So, let me introduce this my first series on what it takes to become a master craftsperson. The idea of pure craft is quite alien to most of us, I work in an environment so distant from craft that it is difficult to understand the level of commitment and skill required to become masterful. We are losing the understanding of traditional crafts and our craft heritage - take cabinet making, glass blowing, ceramics, metal work; all craft disciples which require many years of practice to become competent let alone to become masterful. This series will explore many ideas around to concept of becoming masterful, the sacrifices required and explore the exquisite objects from a number of master craftspeople.
I thought I'd start with an inspiring quote from Eugen Herrigal the German philosopher in his book Zen and the art of Archery (ISBN 0-679-72297-1)
"Far from wishing to waken the artist in the pupil prematurely, the teacher considers it his first task to make him a skilled artisan with a sovereign control of his craft.

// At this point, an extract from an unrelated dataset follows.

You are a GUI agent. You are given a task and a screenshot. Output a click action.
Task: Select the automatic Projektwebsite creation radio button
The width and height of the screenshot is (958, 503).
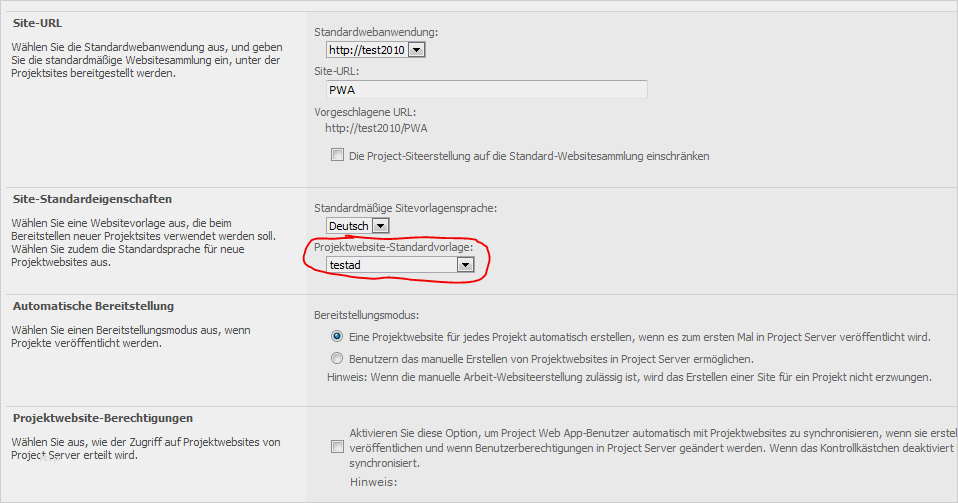[x=337, y=337]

The pupil follows out his intention with untiring industry. As though he had no higher aspirations he bows under his burden with a kind of obtuse devotion, only to discover in the course of years that forms which he perfectly masters no longer oppress but liberate. He grows daily more capable of following any inspiration without technical effort, and also of letting inspiration come to him through meticulous observation. The hand the guides the brush has already caught and executed what floated before the mind at the same moment as the mind began to form it, and in the end the pupil no longer know which of the two - mind or hand - was responsible for the work."
Glorious quote don't you think, I think I have only glimpsed the possibility of this kind of complete mastery once or twice in my life.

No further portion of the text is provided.